L’istinto materno della mosca che ha devastato il cuore dell’Africa nera
Racconta il filantropo e tecnico economista Ernesto Sirolli, nel suo libro sull’attività umanitaria da lui compiuta in Zambia nel corso degli anni ’70, di un aneddoto particolarmente indicativo. Sulla volta in cui la missione ONG di cui faceva parte, tentando di aiutare la popolazione di un villaggio in mezzo alla savana, aveva messo in opera una piantagione di pomodori. Ortaggi destinati, grazie al clima caldo della regione, a crescere fino alla grandezza di palloni da calcio, offrendo la strada apparentemente ideale per affrontare e risolvere finalmente la fame di quella gente. Gli abitanti del posto, tuttavia, non sembravano affatto interessati e nonostante i tentativi d’insegnargli le moderne meraviglie d’agricoltura, si mostravano indolenti, pigri e rassegnati. Un giorno, quindi, gli italiani si recarono al campo per scoprire che tutti i pomodori erano spariti. Dopo una breve indagine, capirono cosa era successo: un gruppo di ippopotami erano arrivati dal vicino specchio d’acqua fangoso e con voracità infernale, se li erano mangiati. Alla domanda del perché i nativi non li avessero avvisati, questi ultimi risposero dispiaciuti: “Ecco, in verità… Voi non l’avete mai chiesto.”

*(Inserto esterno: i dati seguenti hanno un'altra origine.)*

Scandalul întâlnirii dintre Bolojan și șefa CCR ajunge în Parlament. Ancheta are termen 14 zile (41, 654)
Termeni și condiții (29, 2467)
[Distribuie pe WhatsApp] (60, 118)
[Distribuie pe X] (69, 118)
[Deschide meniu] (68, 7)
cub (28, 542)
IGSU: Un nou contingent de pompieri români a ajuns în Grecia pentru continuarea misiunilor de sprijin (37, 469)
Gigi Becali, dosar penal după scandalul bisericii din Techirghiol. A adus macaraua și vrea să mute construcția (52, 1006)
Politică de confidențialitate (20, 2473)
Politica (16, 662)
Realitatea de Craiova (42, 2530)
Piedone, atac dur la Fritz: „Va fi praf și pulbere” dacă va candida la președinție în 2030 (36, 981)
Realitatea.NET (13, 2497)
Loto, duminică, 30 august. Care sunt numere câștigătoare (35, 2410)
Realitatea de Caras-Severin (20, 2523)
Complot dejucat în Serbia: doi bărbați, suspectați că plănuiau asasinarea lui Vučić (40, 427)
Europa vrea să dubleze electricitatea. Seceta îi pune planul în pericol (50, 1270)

Italia ed Africa: destini incrociati lungo il corso della storia, qualche volta in positivo, altre senza nessun tipo di effetto duraturo per il corso degli eventi. Ma in particolari casi, collocati al principio di un’epoca di dannazione. E secondo quanto riportato dal giornalista inglese Fred Pearce sarebbe stata proprio l’arrivo di una nostra spedizione nel Corno, risalente al 1897, a generare il peccato originale destinato a rendere l’Africa tanto inospitale a ogni tentativo di coltivazione, intensiva o meno. Poiché i soldati avevano partecipato all’avventura accompagnati, per la sfortuna di un’intero continente, da certi animali e il virus malauguratamente contenuto al loro interno: l’RPV o peste bovina, che si sarebbe diffusa devastando un’area di pascoli vasta all’incirca quanto l’intero territorio d’Europa. Milioni di persone morirono nel giro di qualche decennio per la carestia risultante, intere popolazioni che avevano fatto dell’allevamento bovino parte inscindibile della loro vita. E mentre i pascoli venivano di nuovo reclamati dalla grande fauna equatoriale, tra la vegetazione non più soggetta al controllo umano tornò a prosperare una minuscola, quanto malefica creatura.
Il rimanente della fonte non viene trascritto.